This is the tenth season of the Met’s HD broadcasts, not that I would know it. In New York there was no real reason to go, and since moving across the country altogether, I had only gone once, I think because attendance is too explicit an admission that I’m no longer a Met regular.
Besides, the one I did take in (Robert Carsen’s handsome Falstaff with the magnificent Ambrogio Maestri) left me cold. Here we are in a mall in Emervyille (which is almost redundant), me and my fellow geriatrics, listening to opera at 10 in the morning and wondering whether to clap at the end of Nanetta’s aria when, whether or not you believe in fairies, Lisette Oropesa can’t hear us.
I decided not to go to another. On the whole, I thought, I’d rather watch at home on YouTube if I’m going to take my opera canned. What yanked me off the couch and out from under the cat this weekend despite this decision was Anna Netrebko singing the role I had most dreamed of hearing her in. The knowledge of her singing it three thousand miles away was going to torment me one way or another, I figured, so I might as well have a good wallow. “Get me a bromide!” I considered wailing to the ticket-taker, “and put some gin in it!”
This one felt less remote than my first. It helped that I had heard two of the singers in their roles and seen the McVicar production (the first Trovatore the Met has had in an era that doesn’t somehow up the WTF factor). It was still jarring to walk out into a cineplex lobby at intermission, to posters for Oscar season weepies and the overwhelming smell of fake butter, but a good deal of the time, I felt almost like I was at the opera.
I will say, right off, that the HD experience made it hard for me to size up a voice not well known to me—Yonghoon Lee is probably the best Manrico this production has seen, but I just found it hard to know what I was hearing… and his stage acting is, as they say, made for the radio.
Anyway, one benefit of the tsunami of self-pity I rode in on was a good, weepy reaction to the offstage events that were very much a part of this production. Granted, I cry at garage sales these days, but I teared up repeatedly at Dmitri Hvorostovsky’s generosity, singing for us in the middle of a daunting episode in his own life, besides which he sang magnificently.
Would they throw white roses again, I wondered? To do so would be a calculated restaging of a lovely and more spontaneous moment for cameras, but not to do so would deny the rest of us a vicarious moment of thanks and good will.
There’s a certain kind of self-conscious gesture opera fans can’t resist, as we all know from the big repeat sign that’s basically been penciled in at the end of “Va, pensiero” at this point. They did throw roses, and he very gamely made the “Oh, my!” face you make at a surprise party someone accidentally cc’ed you about.

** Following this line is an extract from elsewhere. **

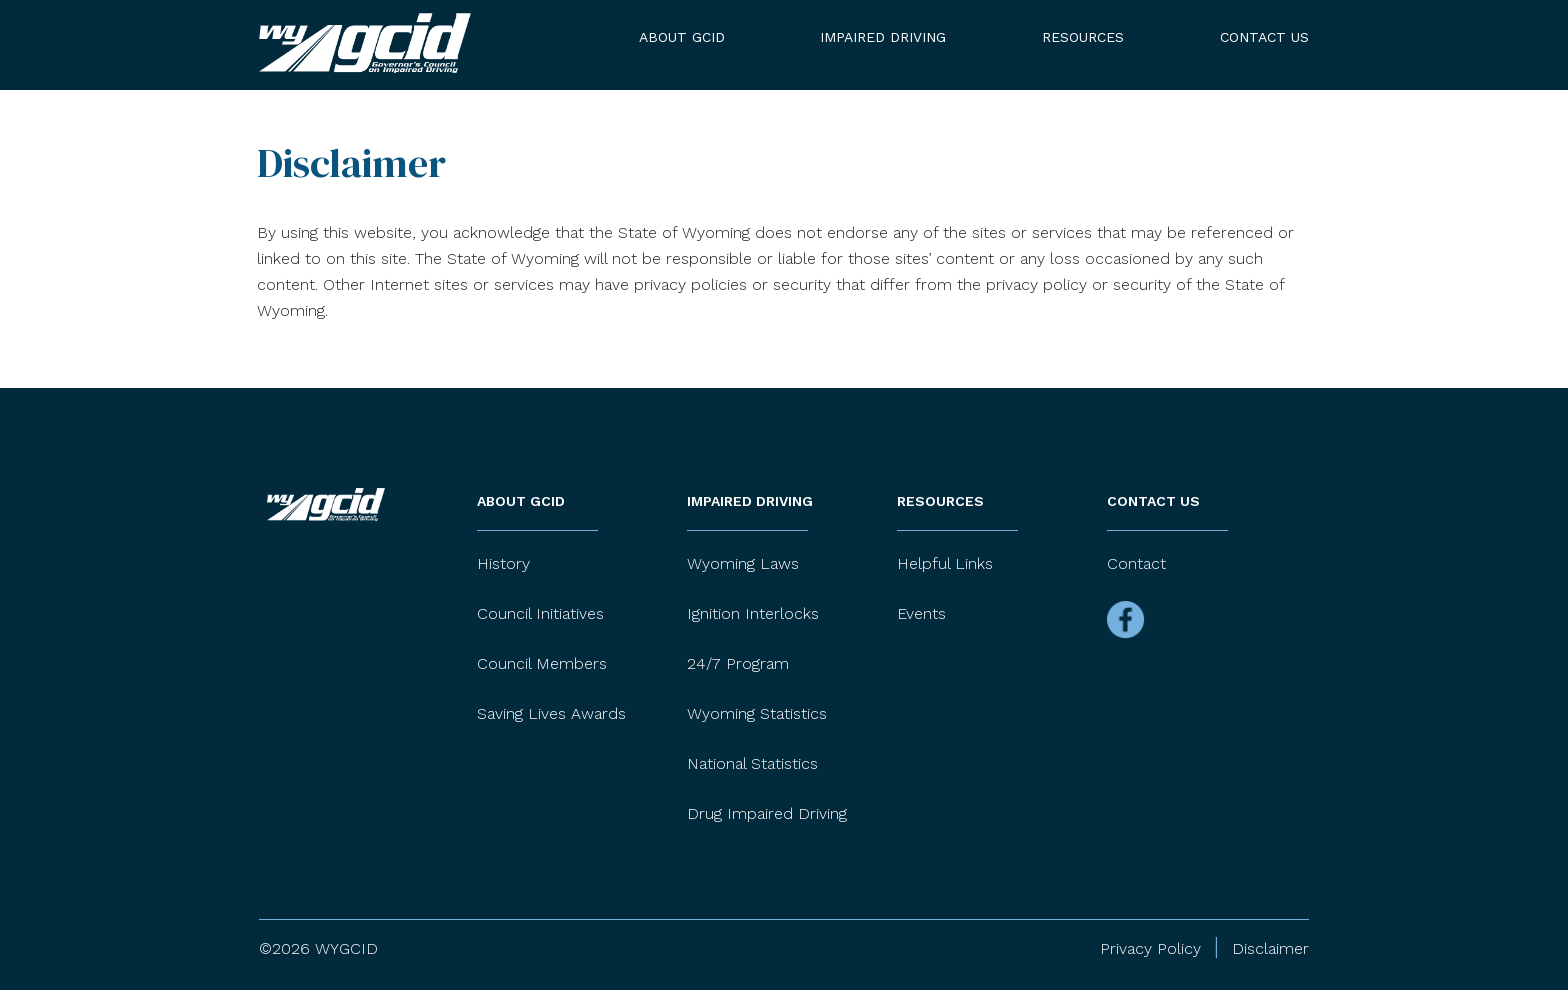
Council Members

I suppose the drama queen fit I was having over the whole thing may have affected my reception of the rest, as well, but I’d swear it was one of the finest performances I’ve ever almost-seen. Anna sang the role where her voice is right now, eschewing, for instance the “Kitty Carlisle” high C in the “Miserere” because she had already given most of a colossal performance and there was little need for frippery.
Every account says the first act on opening night found her in iffy voice but either this was erased by the vagaries of transmission or she did what she so often does and fixes what isn’t working—whether she has excellent coaches or is just a mind over matter sort, I don’t know. There was rapid passagework in there (I think it’s “Tu vedrai” where I noticed this) I wouldn’t have expected her to excel at in these full-on spinto days, but she nailed it. And of course she continues to do that thing that isn’t as much acting as being fully, but fully in the musical moment.
You know, I’ve often thought of Dolora Zajick more as a purveyor of visceral sound than an artist in the hoitiest, toitiest sense of the word, but it’s hard to remember now, because her Azucena is so quietly riveting. A few weeks ago I caught this utterly bizarre interview she gave on Fresh Air where she spent an awkward amount of time correcting Terri Gross’s Italian, but then on her intermission interview with Susan Graham she was relaxed and funny, as was Graham. (Tiago Netrebko-Schrott also put in an appearance at intermission, doing lots of things people who like children assure me are amusing.) It’s easy to fantasize about how many more roles Zajick might have sung at the Met, but perhaps just as well instead to be grateful for the ones she sang perfectly, if repeatedly.
But, seriously—Ortrud. I mean come on!